Click-target data:
****************
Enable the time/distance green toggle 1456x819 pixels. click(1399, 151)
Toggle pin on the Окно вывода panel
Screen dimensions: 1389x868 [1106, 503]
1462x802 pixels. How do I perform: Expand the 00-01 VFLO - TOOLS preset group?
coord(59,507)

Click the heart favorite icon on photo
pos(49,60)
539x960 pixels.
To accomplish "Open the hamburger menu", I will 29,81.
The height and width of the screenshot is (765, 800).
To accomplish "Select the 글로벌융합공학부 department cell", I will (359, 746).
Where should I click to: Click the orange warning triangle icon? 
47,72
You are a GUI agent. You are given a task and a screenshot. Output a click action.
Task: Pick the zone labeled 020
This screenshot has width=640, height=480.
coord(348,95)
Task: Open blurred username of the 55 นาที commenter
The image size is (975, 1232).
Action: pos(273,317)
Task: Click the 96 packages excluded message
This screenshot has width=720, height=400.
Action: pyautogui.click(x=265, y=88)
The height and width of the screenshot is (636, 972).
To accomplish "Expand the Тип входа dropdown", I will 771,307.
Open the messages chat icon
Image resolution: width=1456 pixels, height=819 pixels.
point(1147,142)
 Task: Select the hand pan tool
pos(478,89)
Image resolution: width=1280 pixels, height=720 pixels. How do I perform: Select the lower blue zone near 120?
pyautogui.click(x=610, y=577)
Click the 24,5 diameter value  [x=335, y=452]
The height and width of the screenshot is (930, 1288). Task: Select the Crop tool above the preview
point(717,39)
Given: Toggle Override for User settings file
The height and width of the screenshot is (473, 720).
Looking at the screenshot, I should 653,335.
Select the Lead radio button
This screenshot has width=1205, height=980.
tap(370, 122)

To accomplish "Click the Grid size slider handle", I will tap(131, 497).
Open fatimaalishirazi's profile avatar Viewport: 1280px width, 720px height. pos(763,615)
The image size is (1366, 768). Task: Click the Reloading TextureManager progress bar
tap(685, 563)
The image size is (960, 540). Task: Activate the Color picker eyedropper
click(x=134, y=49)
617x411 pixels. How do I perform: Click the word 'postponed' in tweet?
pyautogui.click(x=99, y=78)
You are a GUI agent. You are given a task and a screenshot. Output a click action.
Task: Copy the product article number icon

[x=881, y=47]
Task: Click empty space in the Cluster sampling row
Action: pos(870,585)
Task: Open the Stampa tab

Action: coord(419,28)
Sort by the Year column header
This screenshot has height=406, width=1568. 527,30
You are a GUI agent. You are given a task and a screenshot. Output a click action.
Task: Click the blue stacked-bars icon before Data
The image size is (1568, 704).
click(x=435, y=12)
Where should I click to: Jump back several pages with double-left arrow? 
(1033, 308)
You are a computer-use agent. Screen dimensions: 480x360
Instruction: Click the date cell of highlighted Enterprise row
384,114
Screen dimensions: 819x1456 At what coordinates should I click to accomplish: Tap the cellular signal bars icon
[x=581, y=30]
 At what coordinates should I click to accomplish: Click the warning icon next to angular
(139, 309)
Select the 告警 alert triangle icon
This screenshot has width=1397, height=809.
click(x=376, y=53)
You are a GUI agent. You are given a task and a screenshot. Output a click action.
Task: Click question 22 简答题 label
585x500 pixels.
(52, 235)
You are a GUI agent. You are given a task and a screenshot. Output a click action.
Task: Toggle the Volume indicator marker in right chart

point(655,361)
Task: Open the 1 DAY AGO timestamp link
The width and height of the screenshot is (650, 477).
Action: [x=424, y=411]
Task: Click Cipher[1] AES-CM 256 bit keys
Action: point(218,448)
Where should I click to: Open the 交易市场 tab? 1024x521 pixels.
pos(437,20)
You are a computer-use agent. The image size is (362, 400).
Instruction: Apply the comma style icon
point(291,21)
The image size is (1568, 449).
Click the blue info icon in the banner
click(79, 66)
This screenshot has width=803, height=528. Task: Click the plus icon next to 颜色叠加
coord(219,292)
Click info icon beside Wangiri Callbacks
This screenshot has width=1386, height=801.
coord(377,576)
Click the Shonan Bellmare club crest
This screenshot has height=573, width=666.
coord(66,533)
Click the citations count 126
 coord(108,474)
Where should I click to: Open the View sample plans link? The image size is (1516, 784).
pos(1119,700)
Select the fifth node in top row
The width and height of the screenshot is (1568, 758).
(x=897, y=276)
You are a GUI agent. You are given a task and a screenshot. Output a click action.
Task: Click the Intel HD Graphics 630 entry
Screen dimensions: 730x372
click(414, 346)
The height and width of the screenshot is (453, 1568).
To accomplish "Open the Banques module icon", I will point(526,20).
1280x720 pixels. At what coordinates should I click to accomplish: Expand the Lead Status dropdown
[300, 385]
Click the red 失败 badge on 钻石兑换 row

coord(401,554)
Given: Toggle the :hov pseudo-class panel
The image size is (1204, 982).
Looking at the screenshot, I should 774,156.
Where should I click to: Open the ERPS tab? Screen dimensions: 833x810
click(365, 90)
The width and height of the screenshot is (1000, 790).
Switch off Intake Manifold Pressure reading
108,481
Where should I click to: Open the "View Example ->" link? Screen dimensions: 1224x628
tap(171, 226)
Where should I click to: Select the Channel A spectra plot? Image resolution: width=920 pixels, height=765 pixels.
****************
- _Your task_:
Copy out every line of the data above without changing anything.

- _Solution to the problem_:
Enable the time/distance green toggle 1456x819 pixels. click(1399, 151)
Toggle pin on the Окно вывода panel
Screen dimensions: 1389x868 [1106, 503]
1462x802 pixels. How do I perform: Expand the 00-01 VFLO - TOOLS preset group?
coord(59,507)

Click the heart favorite icon on photo
pos(49,60)
539x960 pixels.
To accomplish "Open the hamburger menu", I will 29,81.
The height and width of the screenshot is (765, 800).
To accomplish "Select the 글로벌융합공학부 department cell", I will (359, 746).
Where should I click to: Click the orange warning triangle icon? 
47,72
You are a GUI agent. You are given a task and a screenshot. Output a click action.
Task: Pick the zone labeled 020
This screenshot has width=640, height=480.
coord(348,95)
Task: Open blurred username of the 55 นาที commenter
The image size is (975, 1232).
Action: pos(273,317)
Task: Click the 96 packages excluded message
This screenshot has width=720, height=400.
Action: pyautogui.click(x=265, y=88)
The height and width of the screenshot is (636, 972).
To accomplish "Expand the Тип входа dropdown", I will 771,307.
Open the messages chat icon
Image resolution: width=1456 pixels, height=819 pixels.
point(1147,142)
 Task: Select the hand pan tool
pos(478,89)
Image resolution: width=1280 pixels, height=720 pixels. How do I perform: Select the lower blue zone near 120?
pyautogui.click(x=610, y=577)
Click the 24,5 diameter value  [x=335, y=452]
The height and width of the screenshot is (930, 1288). Task: Select the Crop tool above the preview
point(717,39)
Given: Toggle Override for User settings file
The height and width of the screenshot is (473, 720).
Looking at the screenshot, I should 653,335.
Select the Lead radio button
This screenshot has width=1205, height=980.
tap(370, 122)

To accomplish "Click the Grid size slider handle", I will tap(131, 497).
Open fatimaalishirazi's profile avatar Viewport: 1280px width, 720px height. pos(763,615)
The image size is (1366, 768). Task: Click the Reloading TextureManager progress bar
tap(685, 563)
The image size is (960, 540). Task: Activate the Color picker eyedropper
click(x=134, y=49)
617x411 pixels. How do I perform: Click the word 'postponed' in tweet?
pyautogui.click(x=99, y=78)
You are a GUI agent. You are given a task and a screenshot. Output a click action.
Task: Copy the product article number icon

[x=881, y=47]
Task: Click empty space in the Cluster sampling row
Action: pos(870,585)
Task: Open the Stampa tab

Action: coord(419,28)
Sort by the Year column header
This screenshot has height=406, width=1568. 527,30
You are a GUI agent. You are given a task and a screenshot. Output a click action.
Task: Click the blue stacked-bars icon before Data
The image size is (1568, 704).
click(x=435, y=12)
Where should I click to: Jump back several pages with double-left arrow? 
(1033, 308)
You are a computer-use agent. Screen dimensions: 480x360
Instruction: Click the date cell of highlighted Enterprise row
384,114
Screen dimensions: 819x1456 At what coordinates should I click to accomplish: Tap the cellular signal bars icon
[x=581, y=30]
 At what coordinates should I click to accomplish: Click the warning icon next to angular
(139, 309)
Select the 告警 alert triangle icon
This screenshot has width=1397, height=809.
click(x=376, y=53)
You are a GUI agent. You are given a task and a screenshot. Output a click action.
Task: Click question 22 简答题 label
585x500 pixels.
(52, 235)
You are a GUI agent. You are given a task and a screenshot. Output a click action.
Task: Toggle the Volume indicator marker in right chart

point(655,361)
Task: Open the 1 DAY AGO timestamp link
The width and height of the screenshot is (650, 477).
Action: [x=424, y=411]
Task: Click Cipher[1] AES-CM 256 bit keys
Action: point(218,448)
Where should I click to: Open the 交易市场 tab? 1024x521 pixels.
pos(437,20)
You are a computer-use agent. The image size is (362, 400).
Instruction: Apply the comma style icon
point(291,21)
The image size is (1568, 449).
Click the blue info icon in the banner
click(79, 66)
This screenshot has width=803, height=528. Task: Click the plus icon next to 颜色叠加
coord(219,292)
Click info icon beside Wangiri Callbacks
This screenshot has width=1386, height=801.
coord(377,576)
Click the Shonan Bellmare club crest
This screenshot has height=573, width=666.
coord(66,533)
Click the citations count 126
 coord(108,474)
Where should I click to: Open the View sample plans link? The image size is (1516, 784).
pos(1119,700)
Select the fifth node in top row
The width and height of the screenshot is (1568, 758).
(x=897, y=276)
You are a GUI agent. You are given a task and a screenshot. Output a click action.
Task: Click the Intel HD Graphics 630 entry
Screen dimensions: 730x372
click(414, 346)
The height and width of the screenshot is (453, 1568).
To accomplish "Open the Banques module icon", I will point(526,20).
1280x720 pixels. At what coordinates should I click to accomplish: Expand the Lead Status dropdown
[300, 385]
Click the red 失败 badge on 钻石兑换 row

coord(401,554)
Given: Toggle the :hov pseudo-class panel
The image size is (1204, 982).
Looking at the screenshot, I should 774,156.
Where should I click to: Open the ERPS tab? Screen dimensions: 833x810
click(365, 90)
The width and height of the screenshot is (1000, 790).
Switch off Intake Manifold Pressure reading
108,481
Where should I click to: Open the "View Example ->" link? Screen dimensions: 1224x628
tap(171, 226)
Where should I click to: Select the Channel A spectra plot? Image resolution: width=920 pixels, height=765 pixels.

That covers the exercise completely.